Depuis les accords de paix de 2016, on compte 482 assassinats politiques. Des ONG parlent de 700 victimes. Journée de mobilisation, le 26 juillet.

 

Ces cris d’effroi ont noué les tripes. On y entend la peur, le désespoir et la tristesse d’un garçon de 9 ans qui vient d’assister à l’assassinat de sa mère. Ce matin du 21 juin, Maria del Pilar Hurtado Montano s’apprête à quitter le domicile familial situé dans la municipalité de Tierralta, dans le sud du département de Cordoba.

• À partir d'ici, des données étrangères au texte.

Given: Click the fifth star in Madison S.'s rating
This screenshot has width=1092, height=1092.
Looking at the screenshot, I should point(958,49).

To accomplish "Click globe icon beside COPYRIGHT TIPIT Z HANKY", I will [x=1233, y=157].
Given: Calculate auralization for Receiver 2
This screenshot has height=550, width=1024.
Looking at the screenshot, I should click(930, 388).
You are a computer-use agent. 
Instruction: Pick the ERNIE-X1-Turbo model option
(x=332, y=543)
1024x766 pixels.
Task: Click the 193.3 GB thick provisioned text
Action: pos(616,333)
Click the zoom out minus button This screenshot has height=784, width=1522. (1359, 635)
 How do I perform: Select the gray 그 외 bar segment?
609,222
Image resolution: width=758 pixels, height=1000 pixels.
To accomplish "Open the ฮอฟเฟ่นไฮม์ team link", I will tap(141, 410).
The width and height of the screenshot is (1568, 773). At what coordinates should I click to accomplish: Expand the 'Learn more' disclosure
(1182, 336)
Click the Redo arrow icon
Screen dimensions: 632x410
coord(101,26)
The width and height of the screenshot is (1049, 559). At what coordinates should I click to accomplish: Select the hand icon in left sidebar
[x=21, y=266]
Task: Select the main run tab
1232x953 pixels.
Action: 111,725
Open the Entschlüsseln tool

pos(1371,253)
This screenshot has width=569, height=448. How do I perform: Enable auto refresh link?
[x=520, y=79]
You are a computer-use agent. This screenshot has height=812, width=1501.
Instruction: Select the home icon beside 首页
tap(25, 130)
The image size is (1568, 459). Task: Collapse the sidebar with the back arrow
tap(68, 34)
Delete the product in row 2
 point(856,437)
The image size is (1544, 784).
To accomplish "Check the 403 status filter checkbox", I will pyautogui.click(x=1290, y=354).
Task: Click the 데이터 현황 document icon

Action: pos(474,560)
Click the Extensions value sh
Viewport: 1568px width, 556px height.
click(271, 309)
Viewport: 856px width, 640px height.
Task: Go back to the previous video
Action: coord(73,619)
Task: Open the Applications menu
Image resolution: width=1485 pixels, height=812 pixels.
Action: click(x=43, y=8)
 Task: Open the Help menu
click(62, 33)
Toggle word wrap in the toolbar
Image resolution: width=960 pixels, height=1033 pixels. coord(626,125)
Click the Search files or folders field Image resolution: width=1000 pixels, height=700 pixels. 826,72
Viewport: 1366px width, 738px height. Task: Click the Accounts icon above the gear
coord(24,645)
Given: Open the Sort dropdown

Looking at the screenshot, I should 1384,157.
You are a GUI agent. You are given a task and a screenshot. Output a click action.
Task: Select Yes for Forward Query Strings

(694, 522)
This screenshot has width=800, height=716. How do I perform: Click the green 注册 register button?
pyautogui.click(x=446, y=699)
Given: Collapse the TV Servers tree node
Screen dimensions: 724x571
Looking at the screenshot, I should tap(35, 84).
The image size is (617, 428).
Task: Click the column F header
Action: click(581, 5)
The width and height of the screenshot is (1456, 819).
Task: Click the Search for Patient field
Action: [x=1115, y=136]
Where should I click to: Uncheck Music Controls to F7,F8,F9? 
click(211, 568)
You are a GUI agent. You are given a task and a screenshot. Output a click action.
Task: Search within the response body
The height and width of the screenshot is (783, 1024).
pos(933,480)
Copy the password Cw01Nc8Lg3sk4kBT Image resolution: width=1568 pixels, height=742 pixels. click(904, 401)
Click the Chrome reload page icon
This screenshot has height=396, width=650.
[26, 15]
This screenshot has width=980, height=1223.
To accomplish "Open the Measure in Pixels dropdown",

Deux sicaires à moto se plantent alors devant elle. Après deux détonations, la femme de 34 ans s’écroule à terre. Le gamin, lui, explose de douleur. La vidéo où on le voit gémir a fait l’effet d’un uppercut. Le crime a été qualifié d’« odieux » par Ivan Duque, le chef de l’État de droite extrême, tandis que des membres de son gouvernement cherchaient à en réduire la portée politique. Aussitôt, le mouvement Défendons la paix a appelé à la tenue de marches « pour la vie », le 26 juillet (1).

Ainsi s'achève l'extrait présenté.